**WORK ORDER:** Please filter the entries and return only the lines that include "This".
BEGIN SOURCE DATA
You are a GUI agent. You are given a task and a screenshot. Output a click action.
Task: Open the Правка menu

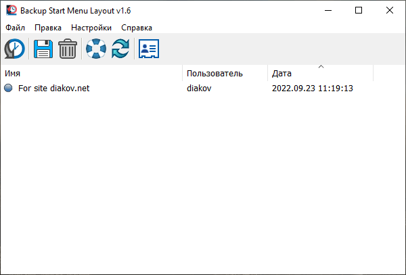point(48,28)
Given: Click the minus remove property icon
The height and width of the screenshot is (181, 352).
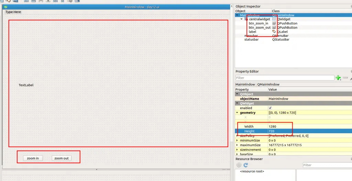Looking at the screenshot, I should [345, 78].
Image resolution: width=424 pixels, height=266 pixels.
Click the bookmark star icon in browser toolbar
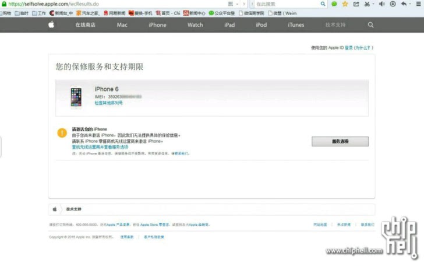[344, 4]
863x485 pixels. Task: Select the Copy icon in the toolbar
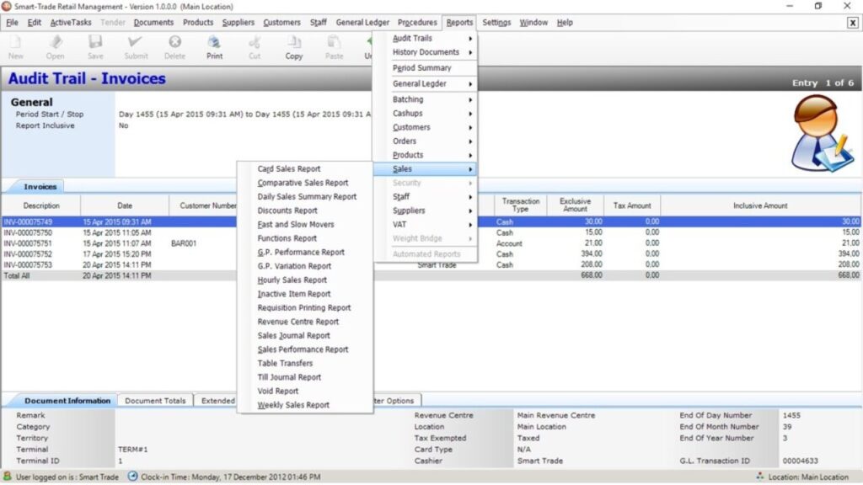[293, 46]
END SOURCE DATA
BEGIN SOURCE DATA
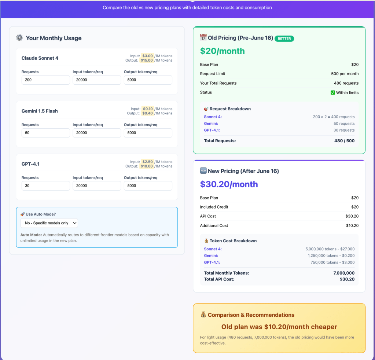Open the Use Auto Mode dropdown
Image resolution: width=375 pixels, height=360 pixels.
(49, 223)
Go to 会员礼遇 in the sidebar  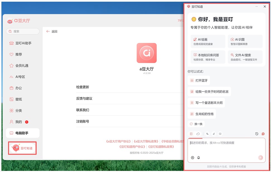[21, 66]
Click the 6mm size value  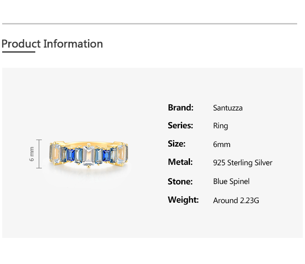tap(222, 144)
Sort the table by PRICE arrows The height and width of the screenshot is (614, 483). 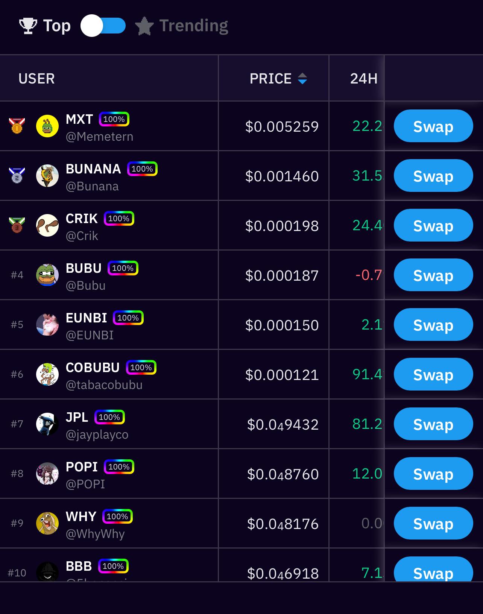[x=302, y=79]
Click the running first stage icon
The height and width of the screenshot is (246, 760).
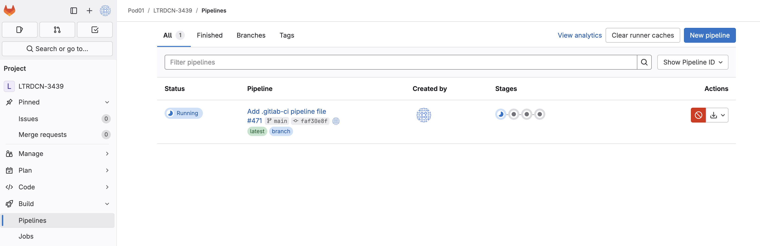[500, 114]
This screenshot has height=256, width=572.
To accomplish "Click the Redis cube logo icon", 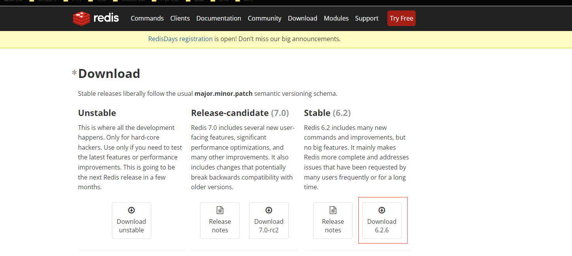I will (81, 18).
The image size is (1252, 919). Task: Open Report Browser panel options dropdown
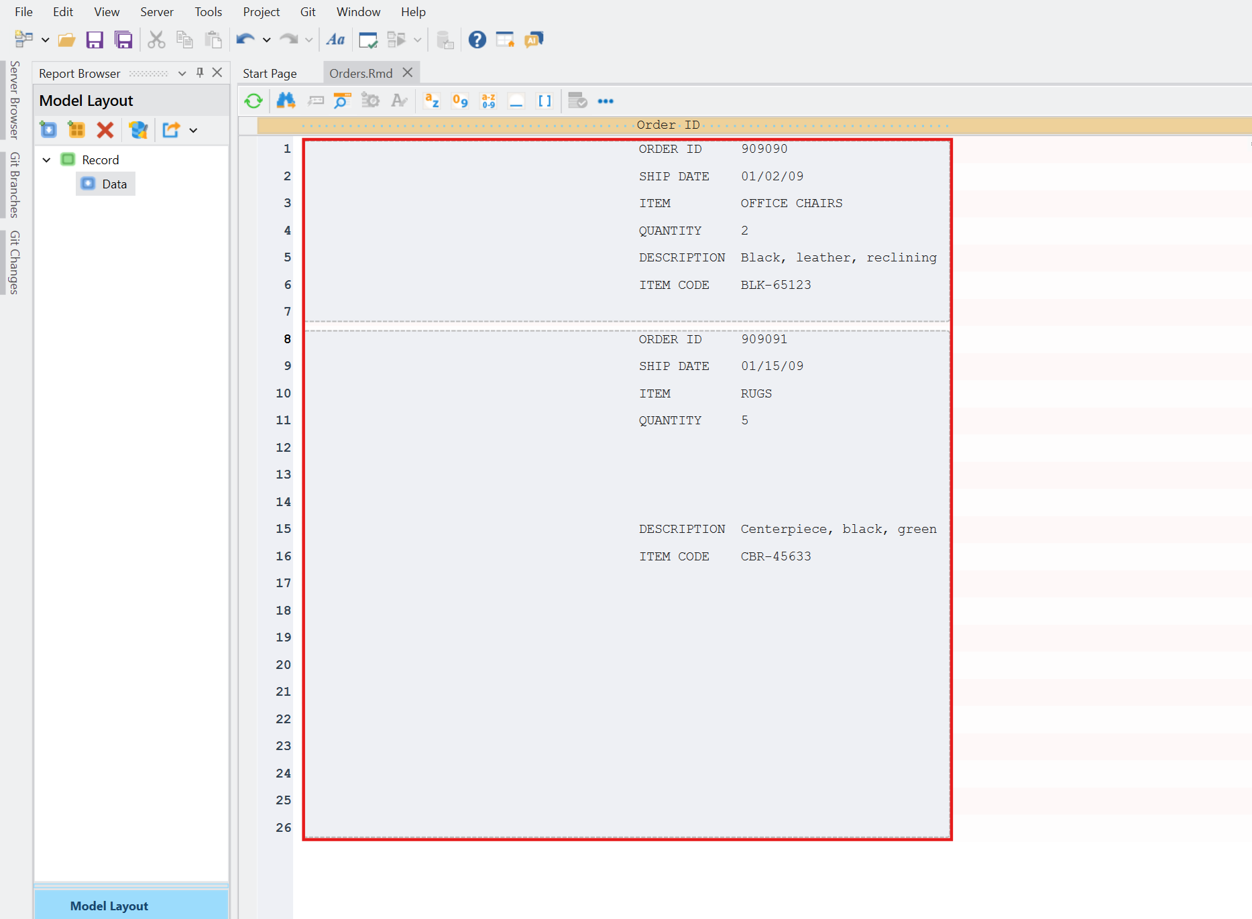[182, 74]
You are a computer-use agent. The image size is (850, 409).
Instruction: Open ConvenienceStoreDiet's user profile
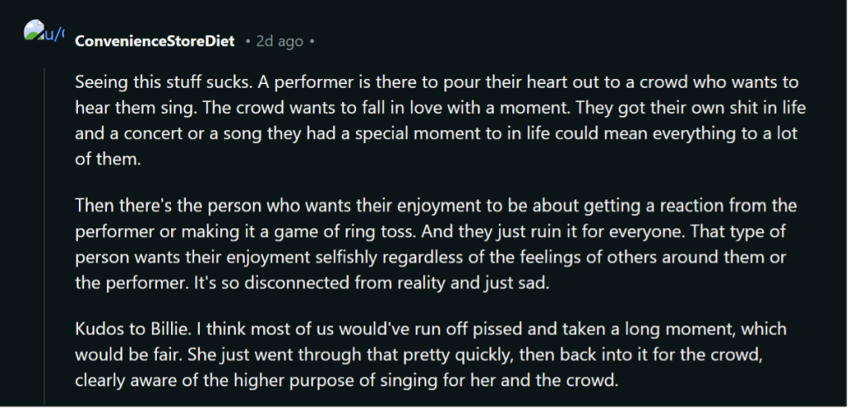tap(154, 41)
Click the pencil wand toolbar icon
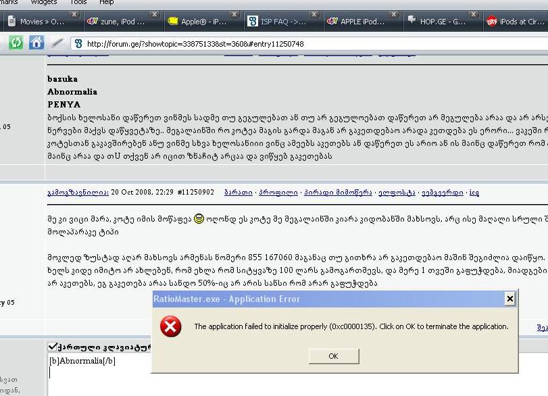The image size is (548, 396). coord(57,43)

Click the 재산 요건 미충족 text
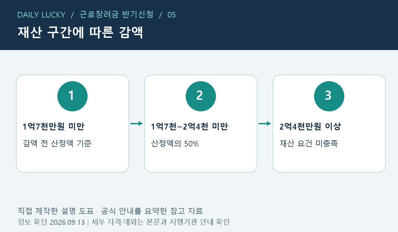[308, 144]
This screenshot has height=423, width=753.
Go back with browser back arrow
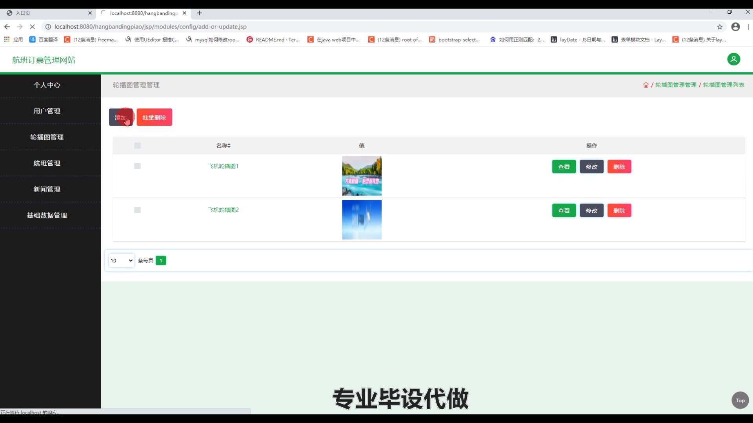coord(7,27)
END SOURCE DATA
**RESPONSE AREA:**
This screenshot has height=256, width=572.
This screenshot has height=423, width=753.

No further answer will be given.